- Born: 1913 Knoxville, Tennessee
- Died: 2004 (aged 90–91)
- Occupation: Neurosurgeon
- Medical career
- Field: Neurosurgery
- Sub-specialties: Academic neurosurgery
- Awards: Distinguished Service Award, Medallion of Merit, Hadassah Humanitarian Award

= Eben Alexander Jr. =

American academic neurosurgeon

Eben Alexander Jr (1913–2004) was an American academic neurosurgeon and a native of Knoxville, Tennessee. He is known for his notable education and training of neurosurgeons, his many recognition awards, and for his editorship of Surgical Neurology — An International Journal of Neurosurgery and Neuroscience from 1987 to 1994.

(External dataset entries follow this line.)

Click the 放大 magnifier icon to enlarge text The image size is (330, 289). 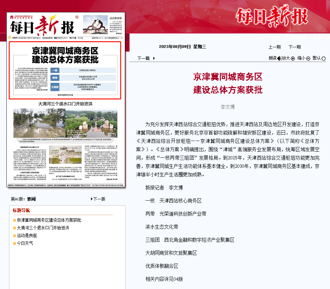pyautogui.click(x=293, y=58)
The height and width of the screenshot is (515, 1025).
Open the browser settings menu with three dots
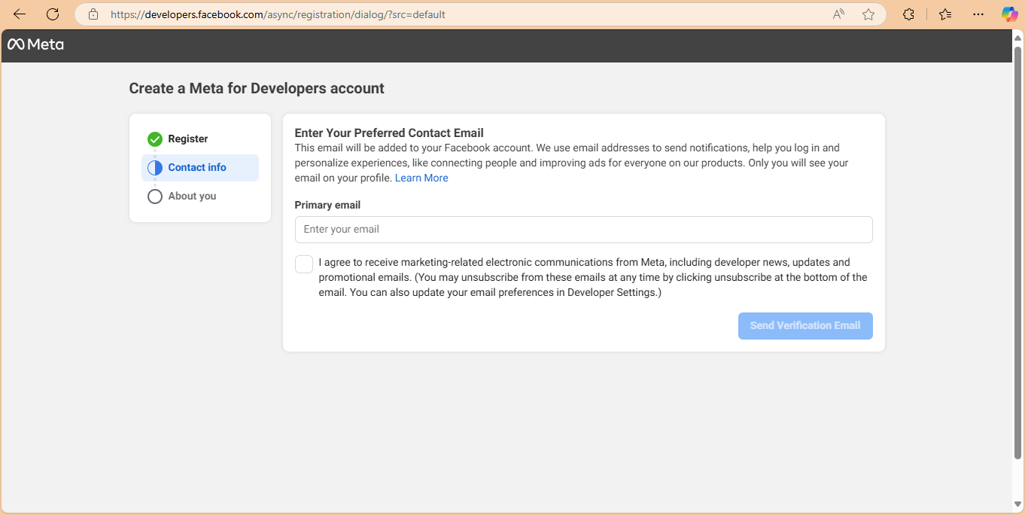pos(978,14)
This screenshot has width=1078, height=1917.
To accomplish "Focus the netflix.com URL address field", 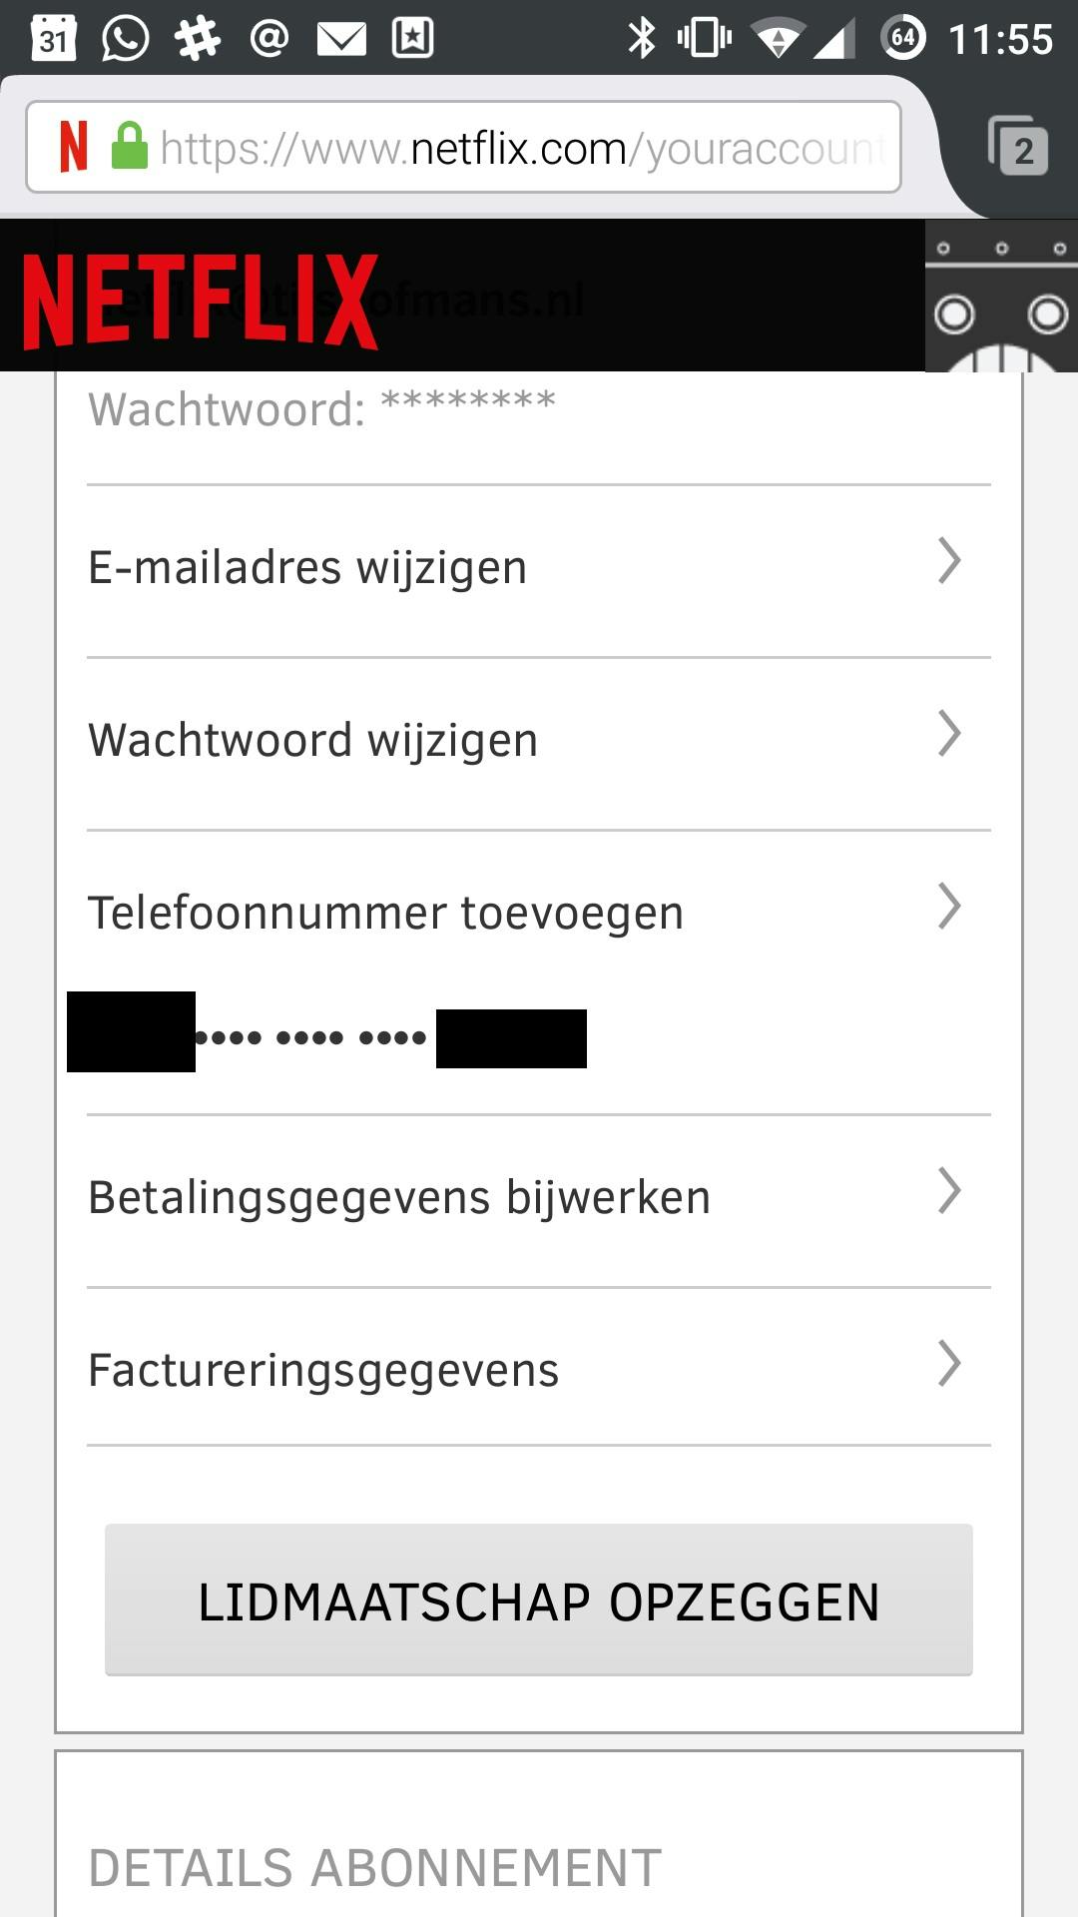I will [x=521, y=148].
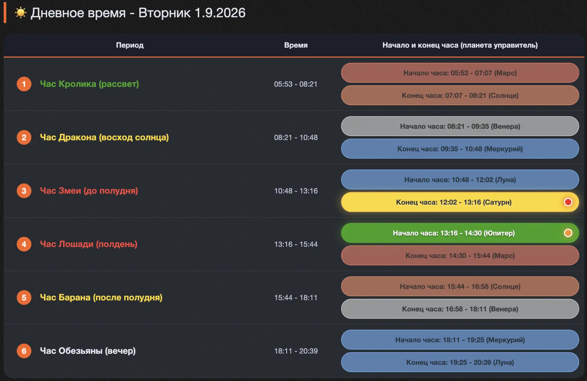Viewport: 587px width, 381px height.
Task: Click Конец часа 09:35 - 10:48 (Меркурий) pill
Action: point(460,149)
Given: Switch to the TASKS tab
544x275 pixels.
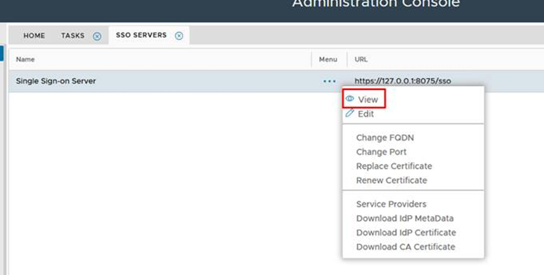Looking at the screenshot, I should (72, 36).
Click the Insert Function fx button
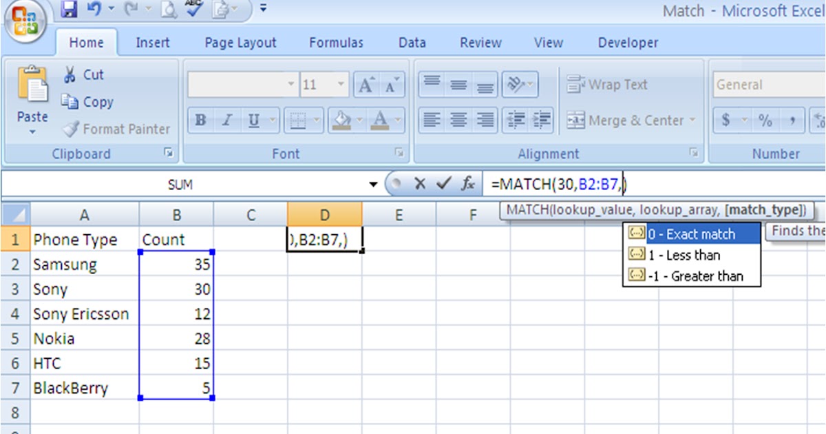This screenshot has width=826, height=434. 469,183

==Early life and education==
Eben was born in Knoxville, Tennessee. His mother was a Canadian graduate nurse, and his father a prominent surgeon. Alexander came from a distinguished family of scholars that spans several generations. His paternal grandfather Eben Alexander was a diplomat, scholar, and a professor of Greek at the University of North Carolina as well as U.S. Minister to Greece 1892-1896. Alexander's adopted son, Eben Alexander III, followed in his father's footsteps as an academic neurosurgeon, and wrote the book, Proof of Heaven: A Neurosurgeon's Journey into the Afterlife (2012).

Alexander studied at the University of North Carolina, earning his A.B. degree at Chapel Hill. He later attended Harvard Medical School and graduated with an M.D. degree cum laude in 1939.

Alexander trained in surgery at the Peter Bent Brigham hospital during 1939-42, joining the U.S. Air Force in 1942. During his military service, Alexander transferred to the ground forces, went overseas to New Guinea, the Philippines, and Japan, and was awarded the Bronze Star for action in Mindanao, the Philippines. Following his service in the Army Medical Corps, he continued his training in Boston at Peter Bent Brigham Hospital, The Children's Hospital, and as a research fellow at Harvard, then at Toronto General Hospital and Yale University School of Medicine, before joining the Wake Forest faculty in 1949.

==Career==
Alexander joined the academic faculty at Bowman Gray School of Medicine in 1949 and became Professor and Chief of Neurosurgery. He was Chief of Staff of the North Carolina Baptist Hospital from 1953–73 and also Chairman of Wake Forest Baptist Hospital, Department of Neurosurgery, 1953-1973. He retired as Chief of service in 1978, and became Emeritus in 1983. Nevertheless, he remained active in his profession, serving as editor of the prominent journal, Surgical Neurology 1986-1994 and Associate Editor of the North Carolina Medical Journal 1986-2004.

Alexander was the recipient of the Distinguished Service Award from both the American Medical Association (AMA) and the Society of Neurological Surgeons (SNS) in 1989. He was also awarded Wake Forest's highest honor, the University's Medallion of Merit in 1990. He had also received his Local Hadassah Humanitarian Award 1958. He served as president of both The Society of Neurological Surgeons (SNS) and the American Association of Neurological Surgeons (AANS), from which he received the Association's highest award, the Cushing Award for Outstanding Service, in 1984. His contribution to the fields of neurology and neurosurgery include over 200 publications with interests ranging from pediatric neurosurgery to cervical spine (vertebral column) disease, fractures of the spine, brain tumor research and congenital anomalies. He continued to write and publish papers for 15 years after his Emeritus status. In his honor, the medical center established the Eben Alexander Jr., M.D., Chair in Neurosurgery at Wake Forest University School of Medicine.

Alexander was among the early neurosurgeons who explored the use of plastics in neurosurgery. He was engaged in pediatric neurosurgery, contributing to the surgical treatment of congenital conditions.